In just eight years, Facebook founder Mark Zuckerberg has gone from college nerd to a billionaire, with a new networth estimated to be $20 billion after his company's stock starts trading publicly today at $38 a share.
People who have bought the stock expect to become rich too. But buyer beware: initial public offerings of tech stocks don't always do well.
At a Silicon Valley night spot, the beer was flowing for friends of investor Ander Vazquez, who bought Facebook shares about a year ago in pre-market selling. But he wasn't telling how many shares.
"I'd like to keep that confidential," he said. "But let's just say I'm buying pitchers (of beer) tonight. "
Unfortunately for most of the little guys, the Wall Street big boys have already snatched up the rest of the shares in this initial public offering. Some of them will try to sell their shares for a quick profit today -- but if you buy in at that point, you might be paying two or three times the opening price.

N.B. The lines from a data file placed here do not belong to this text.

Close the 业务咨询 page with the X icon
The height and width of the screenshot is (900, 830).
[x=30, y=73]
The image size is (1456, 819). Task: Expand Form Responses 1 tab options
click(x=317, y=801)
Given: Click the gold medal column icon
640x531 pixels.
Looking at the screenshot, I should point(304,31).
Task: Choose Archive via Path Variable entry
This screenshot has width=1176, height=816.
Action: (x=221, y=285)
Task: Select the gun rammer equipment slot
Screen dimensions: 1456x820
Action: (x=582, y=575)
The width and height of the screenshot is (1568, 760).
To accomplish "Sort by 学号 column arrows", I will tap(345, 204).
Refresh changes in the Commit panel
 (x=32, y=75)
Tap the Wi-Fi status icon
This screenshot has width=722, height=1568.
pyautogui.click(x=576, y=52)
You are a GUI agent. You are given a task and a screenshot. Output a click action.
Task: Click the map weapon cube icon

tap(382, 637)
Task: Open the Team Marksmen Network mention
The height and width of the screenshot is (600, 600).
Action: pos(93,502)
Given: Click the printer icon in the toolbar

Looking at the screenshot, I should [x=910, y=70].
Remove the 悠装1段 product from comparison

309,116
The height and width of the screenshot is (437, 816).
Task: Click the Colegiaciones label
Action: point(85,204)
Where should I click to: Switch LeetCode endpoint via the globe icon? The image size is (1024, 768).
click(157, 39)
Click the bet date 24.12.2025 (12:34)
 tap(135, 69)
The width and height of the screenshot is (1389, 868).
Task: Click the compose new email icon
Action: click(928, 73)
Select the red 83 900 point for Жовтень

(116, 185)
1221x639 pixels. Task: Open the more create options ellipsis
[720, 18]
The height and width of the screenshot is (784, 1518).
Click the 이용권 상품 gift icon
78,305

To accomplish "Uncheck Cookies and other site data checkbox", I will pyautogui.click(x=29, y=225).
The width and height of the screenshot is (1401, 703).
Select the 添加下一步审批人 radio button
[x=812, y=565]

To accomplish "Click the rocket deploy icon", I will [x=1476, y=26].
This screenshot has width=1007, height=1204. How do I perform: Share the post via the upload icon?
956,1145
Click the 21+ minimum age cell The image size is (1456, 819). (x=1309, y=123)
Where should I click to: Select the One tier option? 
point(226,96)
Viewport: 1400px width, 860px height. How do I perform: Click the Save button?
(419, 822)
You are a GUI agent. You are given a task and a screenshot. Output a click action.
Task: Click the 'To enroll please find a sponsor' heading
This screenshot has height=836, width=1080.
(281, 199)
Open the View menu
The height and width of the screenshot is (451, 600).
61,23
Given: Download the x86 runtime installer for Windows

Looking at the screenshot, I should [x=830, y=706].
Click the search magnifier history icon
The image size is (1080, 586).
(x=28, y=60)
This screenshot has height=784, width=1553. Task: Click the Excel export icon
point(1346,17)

"I would wait for about a half hour for that just to at least settle just a tiny bit before doing so, and again, I wouldn't do it at all (buy shares), to be honest with you," Jeff Macke at Yahoo Finance advised.
There are concerns about Facebook, which is now valued at more than a hundred billion dollars. Just this week, General Motors stopped buying ads on Facebook, saying they weren't effective. And some Facebook insiders have been dumping a lot of their stock, suggesting they might not "like" its long-term potential.
There's also the cautionary tale of Pets.com in the 1990s, when 10 shares went for a thousand dollars. Today they're worth nothing. On the other hand, if you bought 10 shares of Apple ... for $220 in 1980, they'd be worth more than $44,000 today.